Another AP reporter in those days was Tom Baldwin, who now lives in Upper Black Eddy, Bucks County, and it was he who got me going on this latest kick.
Regarding the Tappan Zee situation, Baldwin said we should "do the right thing and name the new span 'The Pete Seeger Bridge.'" He pointed out that Seeger lived nearby and was a key figure in a successful crusade to clean up the Hudson River. He also predicted there will be a "firestorm" of opposition to the proposal because of Seeger's "errant politics" of decades ago.
That, for many of us, is overshadowed by Seeger's contributions. "Like how can a skinny guy with a banjo have such an impact 70 years later?" Baldwin asked.
Judith Enck, a top U.S. Environmental Protection Agency official, was quoted in one news story as saying, "The Hudson River is cleaner today because of the incredible work of Pete Seeger." No one in government would have dared praise Seeger that way during the height of McCarthyism, because he had embraced communism before repudiating it in the late 1940s.
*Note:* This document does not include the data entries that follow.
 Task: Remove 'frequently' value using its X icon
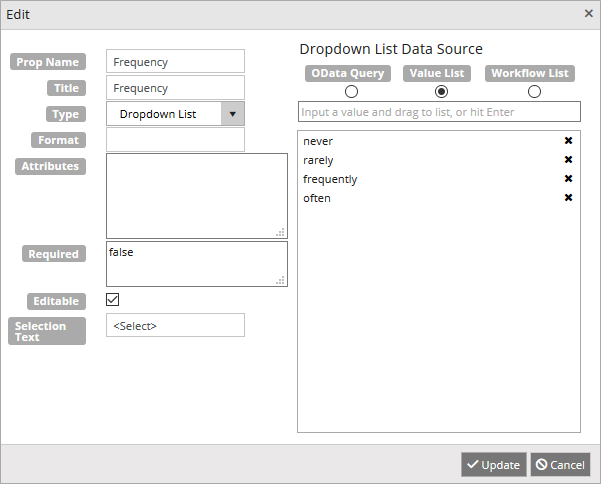click(568, 179)
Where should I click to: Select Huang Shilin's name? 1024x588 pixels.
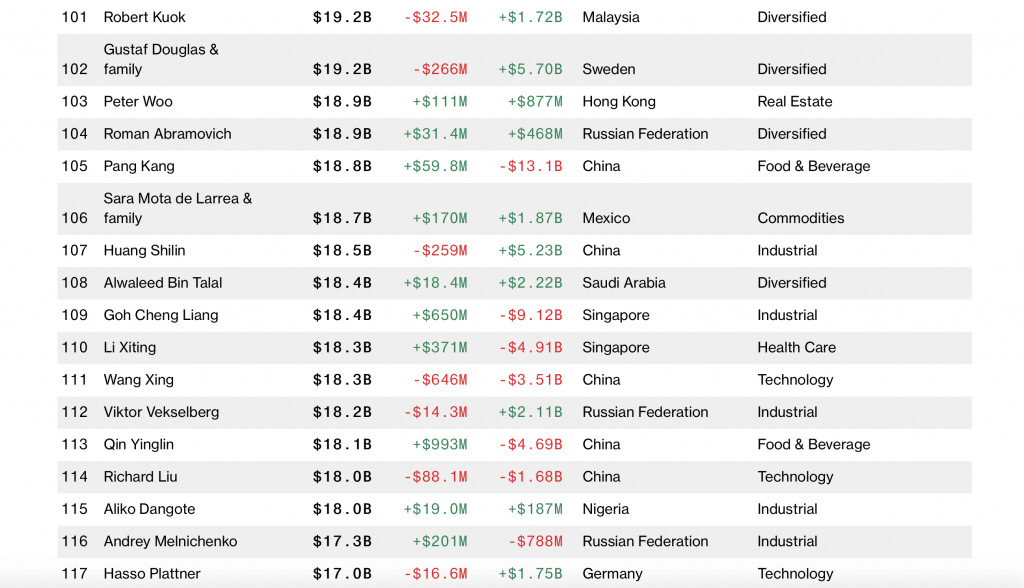pos(144,250)
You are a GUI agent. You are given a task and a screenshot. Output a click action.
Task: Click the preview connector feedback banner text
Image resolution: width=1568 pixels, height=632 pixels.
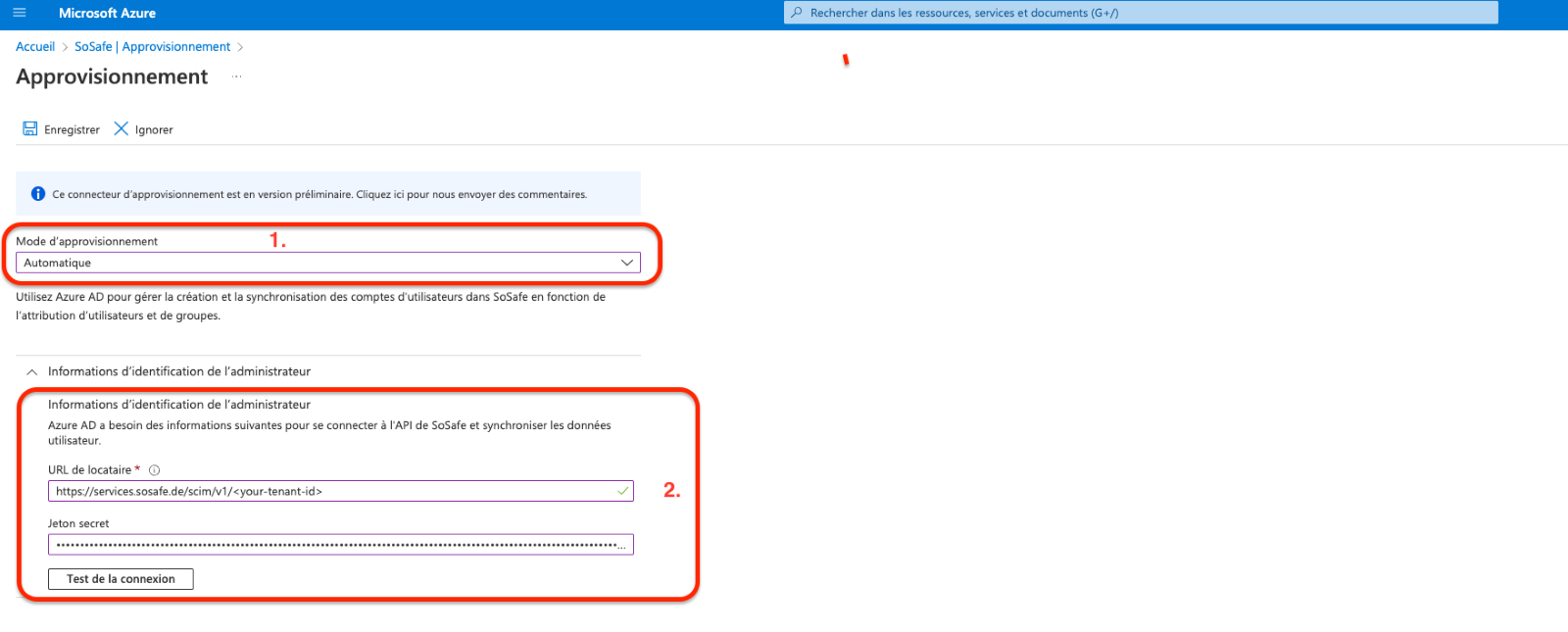point(319,194)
When Seeger was called before HUAC in 1955, as were many in entertainment, he refused to hide behind his Fifth Amendment rights, as he could have done. Also, however, he refused HUAC demands that he rat out any other entertainers who had leftist, pacifist or pro-civil rights leanings, or that he disclose his religious beliefs.
So Seeger was prosecuted for contempt of Congress and sentenced to prison, but that was overturned. He was blacklisted, however, which meant it was almost impossible to find work in entertainment.
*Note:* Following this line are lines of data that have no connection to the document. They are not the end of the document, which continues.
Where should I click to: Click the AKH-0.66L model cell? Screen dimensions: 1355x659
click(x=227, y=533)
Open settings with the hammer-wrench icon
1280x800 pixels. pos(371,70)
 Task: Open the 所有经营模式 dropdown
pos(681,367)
When the Smothers Brothers tried to put Seeger on their television show in 1967, CBS censored him off the air because of his anti-war views. With a changing national mood, however, he returned to that show in 1968 and his popularity exploded. Meanwhile, Seeger wrote or co-wrote songs like "Where Have All the Flowers Gone?" and "Turn, Turn, Turn." He was singularly responsible for the popularity of "We Shall Overcome" in the civil rights crusades.
Now let us turn to the flooding of 1955, which led to the construction of the Bear Creek Dam on the Lehigh.
In 1963, as it was becoming clear just how evil HUAC and those associated with it were, congressman Walter's political allies rammed through a proposal to rename it. It is now the Francis E. Walter Dam, a hideous blot on the reputation of the nation, of Pennsylvania, and especially of the watershed that drains into the Lehigh River.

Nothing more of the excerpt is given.